In 1351, King Edward, still needing funds for his wars, decided it was time to ransom the Scottish king. He set the king's ransom at £40,000, and King David was given a temporary release from prison, to persuade the Scottish nobles to satisfy the demand. As a part of the scheme, Douglas was released as well, with the understanding that he would strengthen Edward's hand with military support. Thus, the two rode northward, accompanied by a guard of English soldiers.
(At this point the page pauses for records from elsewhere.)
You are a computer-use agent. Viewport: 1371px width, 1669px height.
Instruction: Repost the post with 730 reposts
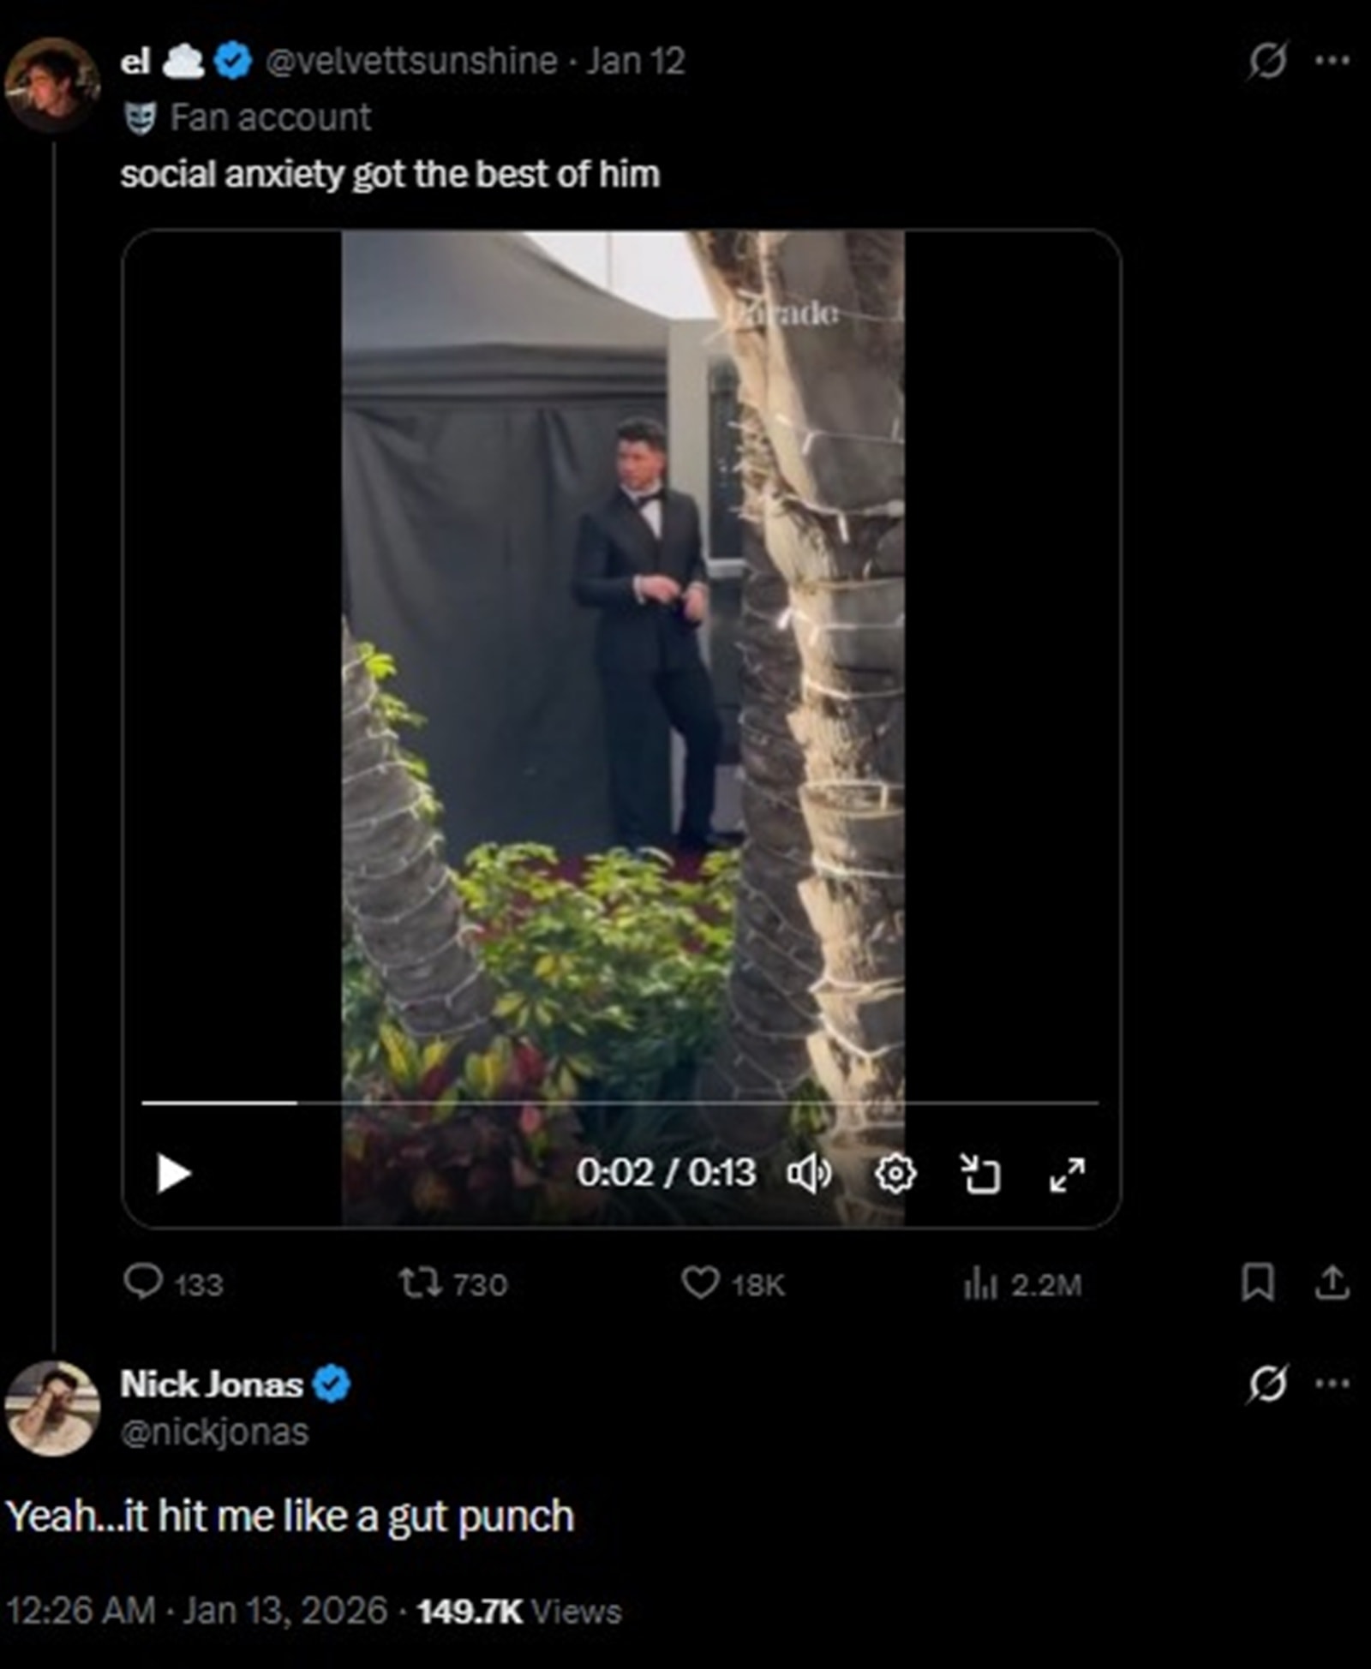pyautogui.click(x=420, y=1283)
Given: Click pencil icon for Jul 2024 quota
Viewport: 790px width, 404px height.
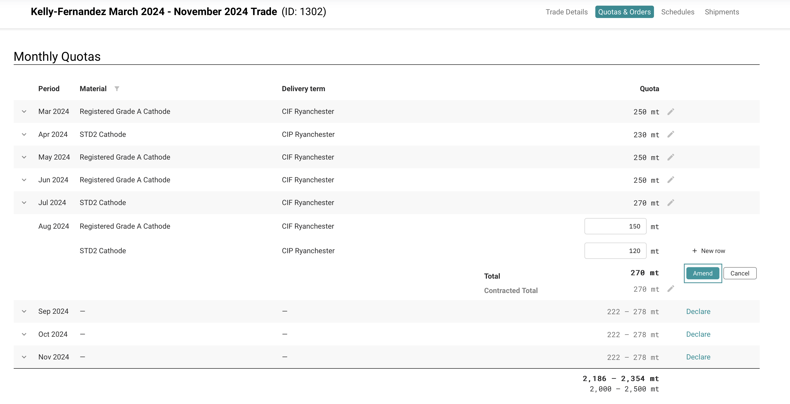Looking at the screenshot, I should pyautogui.click(x=671, y=203).
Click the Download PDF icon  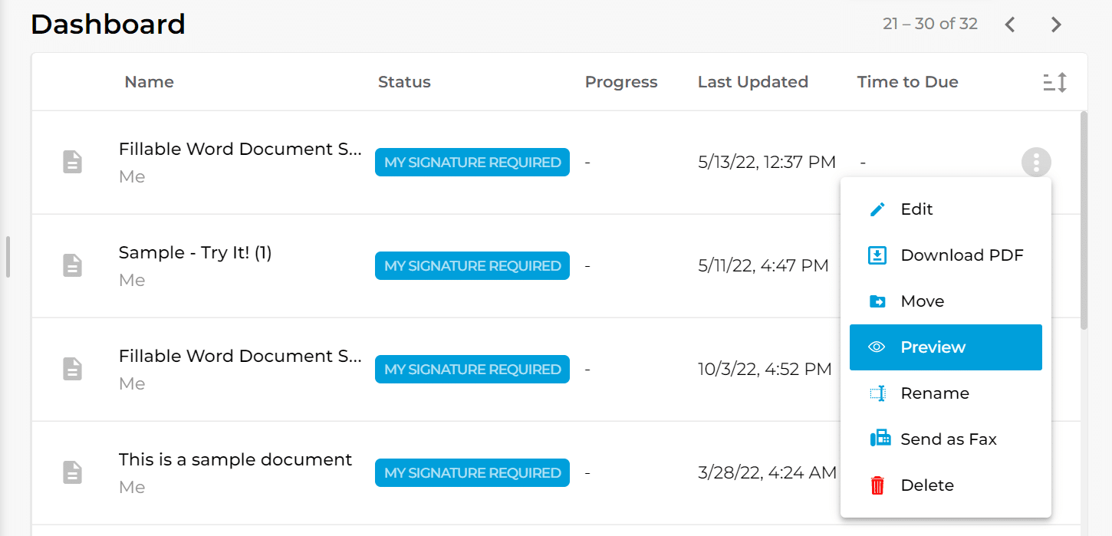[x=878, y=255]
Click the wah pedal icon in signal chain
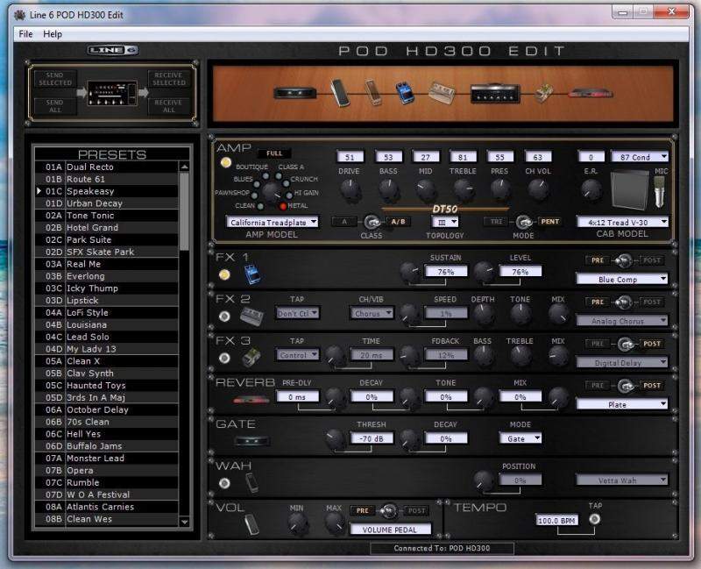The height and width of the screenshot is (569, 701). point(339,91)
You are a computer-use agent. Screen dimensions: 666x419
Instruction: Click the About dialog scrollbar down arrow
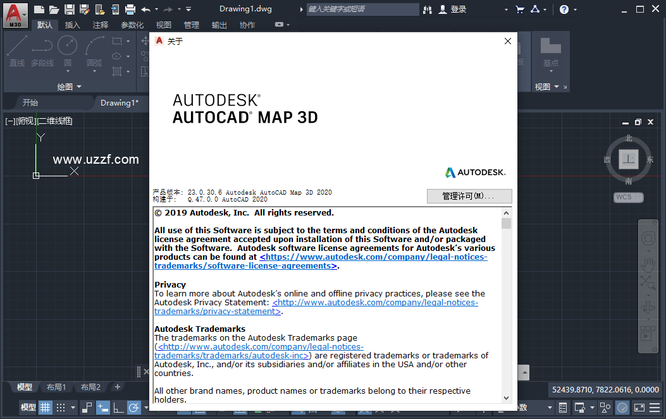(506, 398)
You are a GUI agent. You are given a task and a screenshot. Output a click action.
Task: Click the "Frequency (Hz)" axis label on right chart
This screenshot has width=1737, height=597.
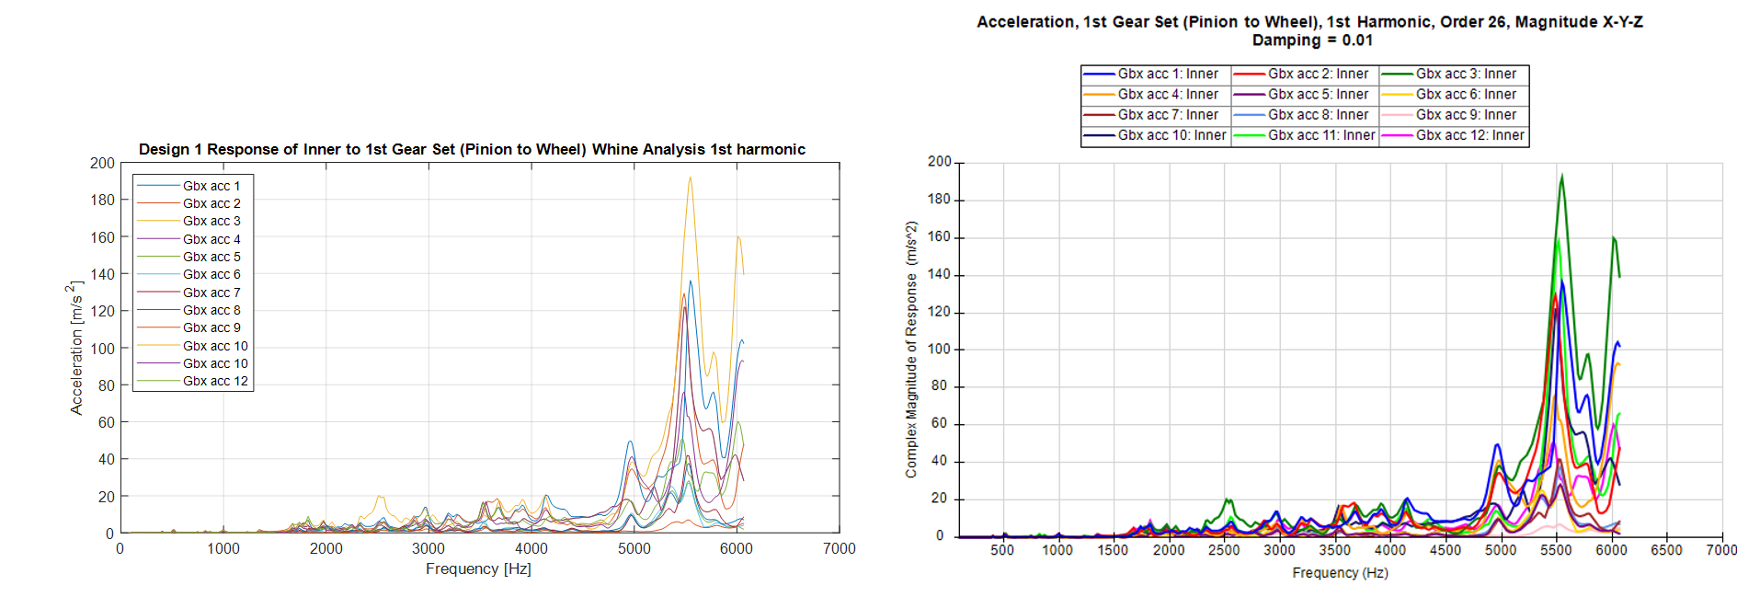(1340, 572)
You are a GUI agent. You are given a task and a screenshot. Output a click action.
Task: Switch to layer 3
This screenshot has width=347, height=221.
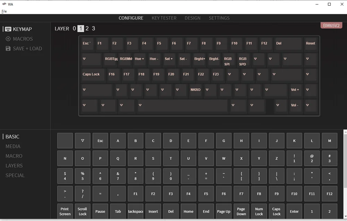[93, 29]
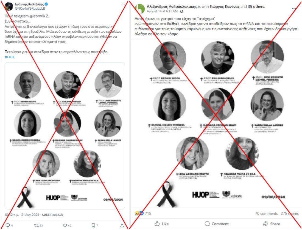This screenshot has width=302, height=230.
Task: Click the reaction emoji icons beside 715
Action: pos(139,213)
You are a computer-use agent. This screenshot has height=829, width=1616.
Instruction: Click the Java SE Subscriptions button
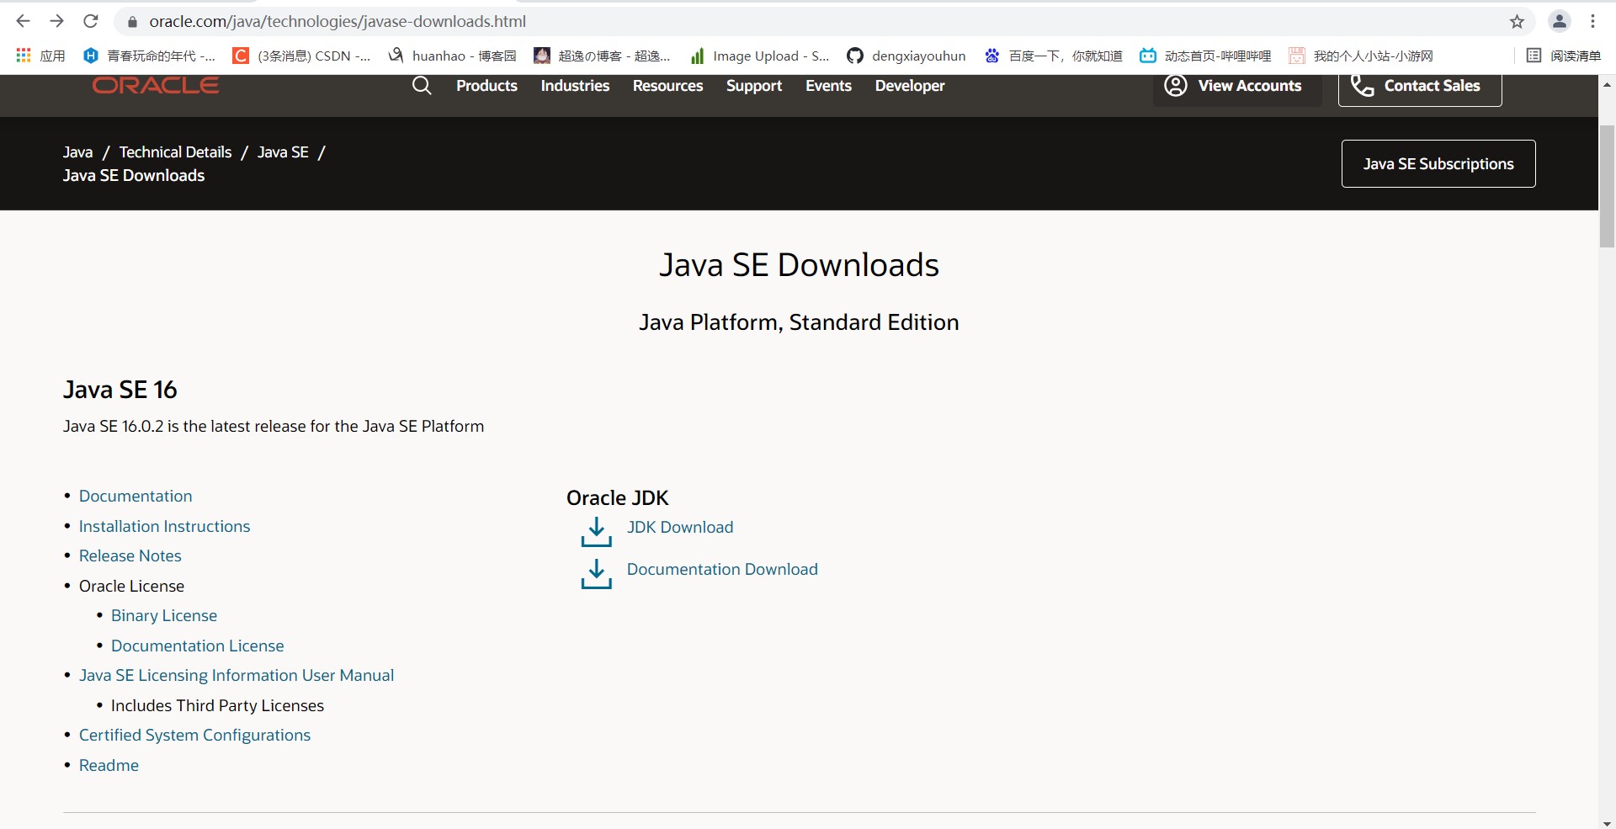coord(1438,164)
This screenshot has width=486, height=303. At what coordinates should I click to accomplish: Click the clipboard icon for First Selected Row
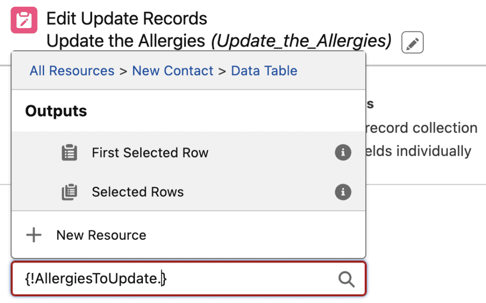69,153

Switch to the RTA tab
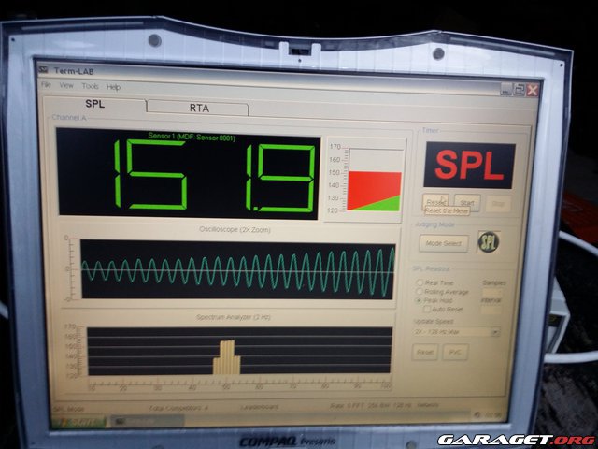[x=199, y=108]
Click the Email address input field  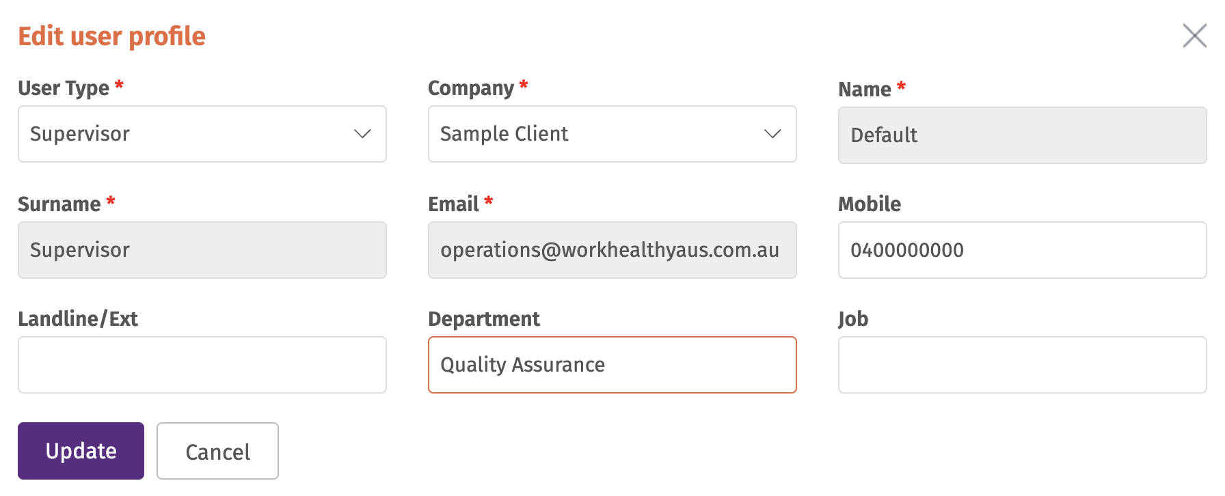(613, 250)

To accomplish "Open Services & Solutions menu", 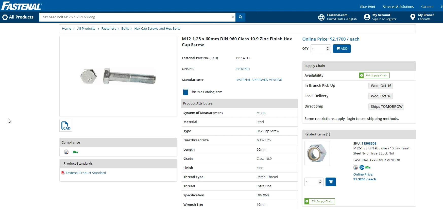I will [398, 7].
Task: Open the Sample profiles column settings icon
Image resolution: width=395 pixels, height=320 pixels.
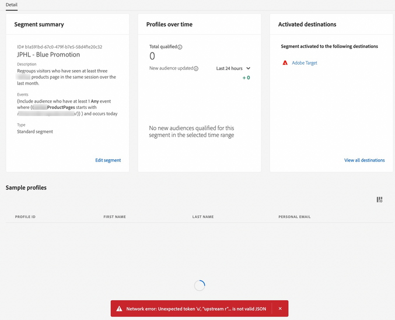Action: click(x=379, y=200)
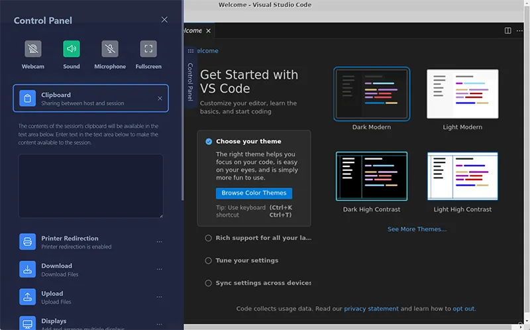This screenshot has width=530, height=330.
Task: Close the Control Panel with X
Action: click(164, 20)
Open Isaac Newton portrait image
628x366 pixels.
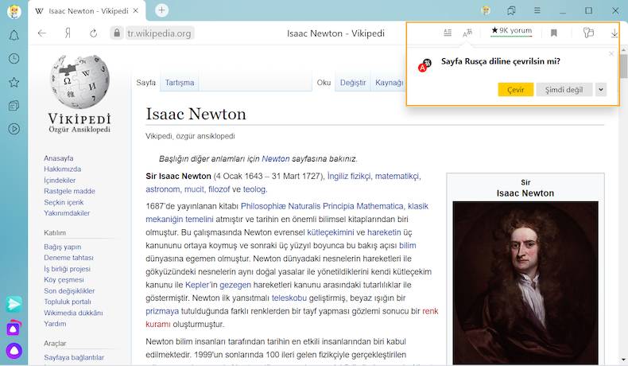(525, 282)
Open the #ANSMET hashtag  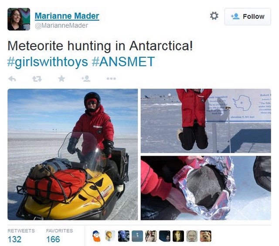123,62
Due to internal conflicts in Scotland, however, the two failed to secure the ransom, and both were returned to the Tower. The English king's next stratagem was to “turn” the Knight of Liddlesdale to his cause. Taking advantage of this offer, Douglas agreed to the following terms: (a) his surrender of Liddel Castle, (b) loyalty to the English king against all enemies—excepting the Scots, unless he (Liddesdale) so desired; and (c) the surrender of his daughter and nearest male heir (his nephew, James de Douglas) for a period of two years. In return, Douglas would gain his freedom and would be granted the territory of Liddesdale, Hermitage Castle, and certain lands in Annandale. Having engaged in this act of treason, the Knight of Liddesdale was set free and returned to Scotland in July, 1352, counting on the support of Scots sympathetic to England to aid him in his scheme. However, this hope was frustrated by the fact that William, Lord Douglas, had secured the loyalty of those Scots before the Knight of Liddesdale had even been released.

==Death==
The Knight of Liddesdale discovered that much had changed in Scotland during his eleven years of captivity, not least of which was that William, Lord (afterwards Earl) of Douglas had filled the power vacuum created by his absence. In fact, when the Knight of Liddesdale was coming north into England to betray his country, the Lord Douglas was fighting to keep the English south of the Scottish Border. What followed next has been a matter of debate for centuries now. These two powerful and influential kinsmen, each with his own agenda, encountered each other one day when the Knight was hunting in Ettrick Forest, and the Lord Douglas killed the Knight of Liddesdale. William of Liddesdale's body was taken first to Linden Kirk, a chapel in Ettrick, and then on to Melrose Abbey for burial in front of the altar of St. Bridget (the patron saint of Clan Douglas). Later, the Lord of Douglas granted a mortification to the church for the saying of masses for the soul of the man he had slain. Galswood (or Galford), the site of the Knight's death, was renamed William's Hope, and a cross called William's Cross was raised on the spot in his memory.

Various theories have been offered regarding the reason for the Lord Douglas's act of violence that day. The chronicler John of Fordun (d. 1384) reasoned that the murder was revenge for the Knight's killing of Sir Alexander Ramsay and Sir David Barclay. The historian David Hume of Godscroft (d. 1629) considered the murder an act of jealous rage, brought on by the Knight's attentions to the Countess of Douglas, a notion that had become the subject of a popular ballad. However, this is easily set aside by the fact that the Lord Douglas did not actually marry until 1357. A third explanation for Liddesdale's murder is that the Lord of Douglas had discovered his godson’s treacherous plan, which he sought to prevent. For this, there is no evidence, but it is possible that he had learned of it. The last theory is that the Lord of Douglas was furious that Liddesdale had given away the lands that he had belonged to the Douglas lordship, and indeed he did eventually claim them as his own.

On 8 October 1354 Edward III seized Hermitage Castle, but returned it to Elizabeth, the widow of the Knight, after she swore fealty to him and agreed to allow an English garrison to be kept there. He further promised to increase his gifts if she would marry an Englishman. Upon her marriage to Hugh Dacre (brother of William, Lord Dacre), the promise was kept and Dacre was made commander of the garrison. In 1355, he was officially appointed keeper of Hermitage Castle with the right of his heirs to hold it as well. Once this agreement was made, the Knight of Liddesdale's daughter and male heir were released from their captivity in London.